__Document text__.
::::

Bobby Armiger and Jacob Vogelstein have rewired Nintendo’s Guitar Hero III: Legends of Rock game to allow amputees to rock out and get valuable training with prosthetic prototypes at the same time.
Their gaming is part of Johns Hopkins’ Revolutionizing Prosthetics 2009 effort, funded by the Defense Advanced Research Projects Agency, to develop a prosthetic arm that will be controlled and also feel, look, and perform like a natural limb.
So far the project has produced two prototypes and has leveraged a surgical technique, developed at the Rehabilitation Institute of Chicago by Todd Kuiken, that reroutes the nerves that once controlled an amputee’s arm to remaining muscles. These “re- innervated” muscles naturally amplify the nerve signals so that electrodes placed against the skin can detect activity and control the prosthetic arm.

::::

__Material provided__.
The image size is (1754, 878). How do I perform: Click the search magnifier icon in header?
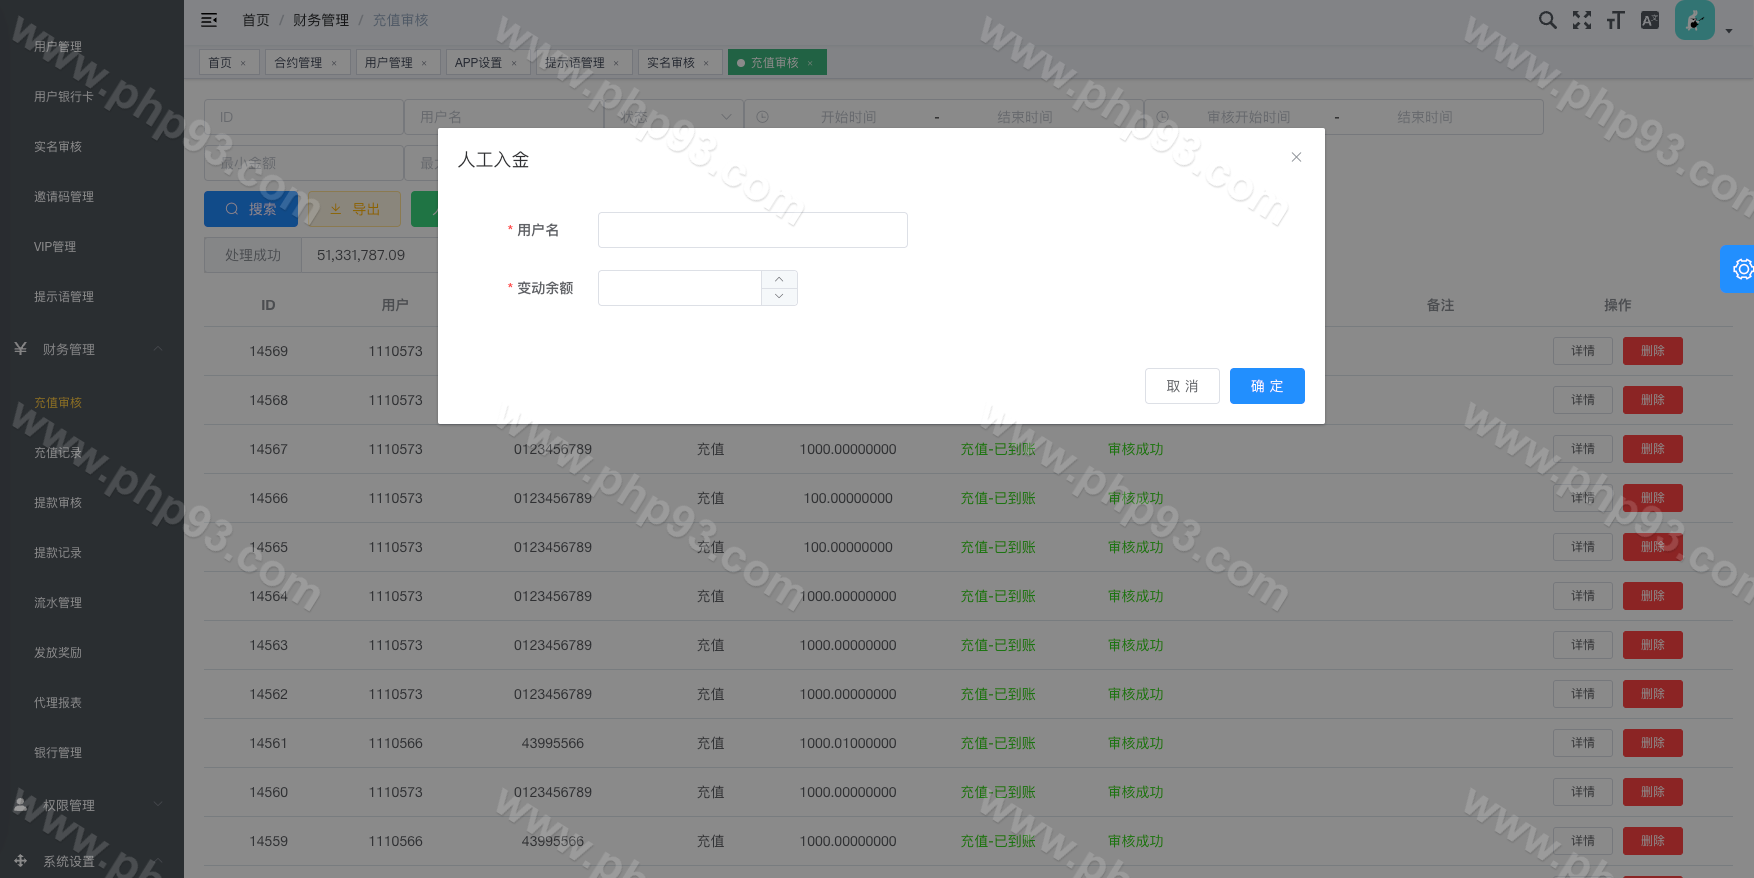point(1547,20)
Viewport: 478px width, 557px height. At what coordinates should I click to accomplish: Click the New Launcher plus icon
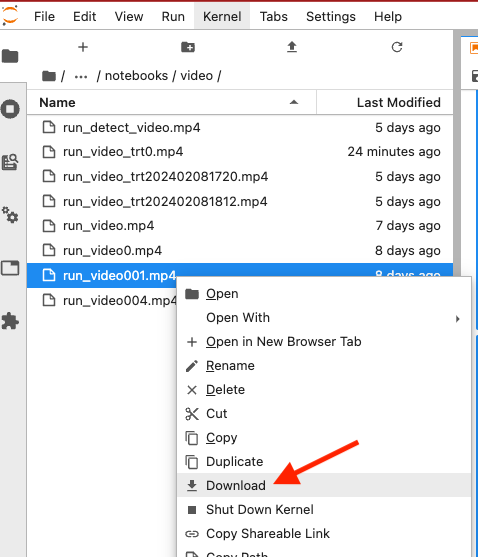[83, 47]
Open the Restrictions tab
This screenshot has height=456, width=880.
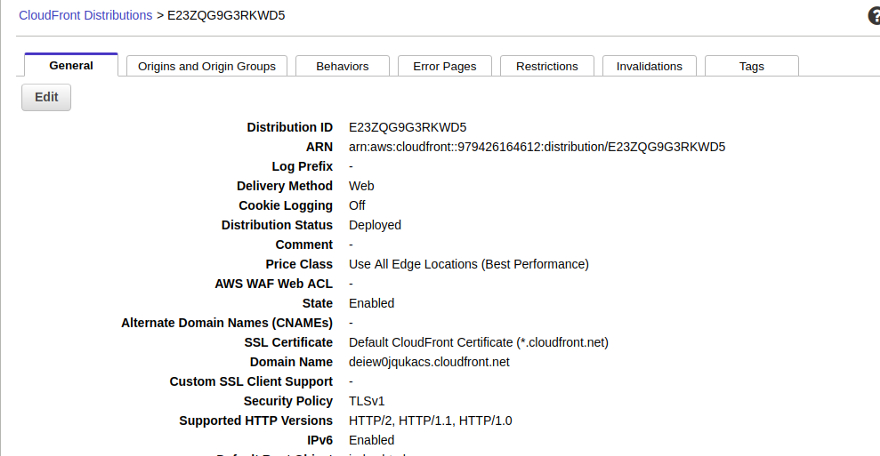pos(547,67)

::::

__Work to complete__. Resume the article on the Guitar Hero prosthetics project right after its last sentence. The records have no connection to the text.

__Response__.
The surgery has enabled patients to control the first prototype arm and will eventually be used to control individual fingers of the final prosthetic design. But for the arm to operate correctly using these rerouted nerves, the system must learn to interpret the patient’s muscle signals. The process is similar to training voice-recognition software where, for example, you are prompted to read the Gettysburg Address, except that instead of analyzing tones, the APL system records and classifies muscle twitches.
This training takes place in a Virtual Integration Environment, another RP 2009 innovation. “In the VIE, an animated on-screen arm mimics the patient’s intended movements in real time, based on inputs from the electrodes attached to the user’s residual muscles,” Vogelstein explains. “For the training, a patient sits in front of a computer and an on-screen prompt tells the patient to ‘flex your wrist,’ ‘extend your wrist,’ ‘close your fist,’ etc.”
Calibrating the mechanical limbs to recognize and respond properly to electrical signals in an amputee’s residual muscles is an exhausting and draining process, says Armiger, who has been on the front lines of training the system to respond naturally to the patient. “There is no real interaction and no feedback,” he says. “And there is no encouragement for the patient to do more or do it better.”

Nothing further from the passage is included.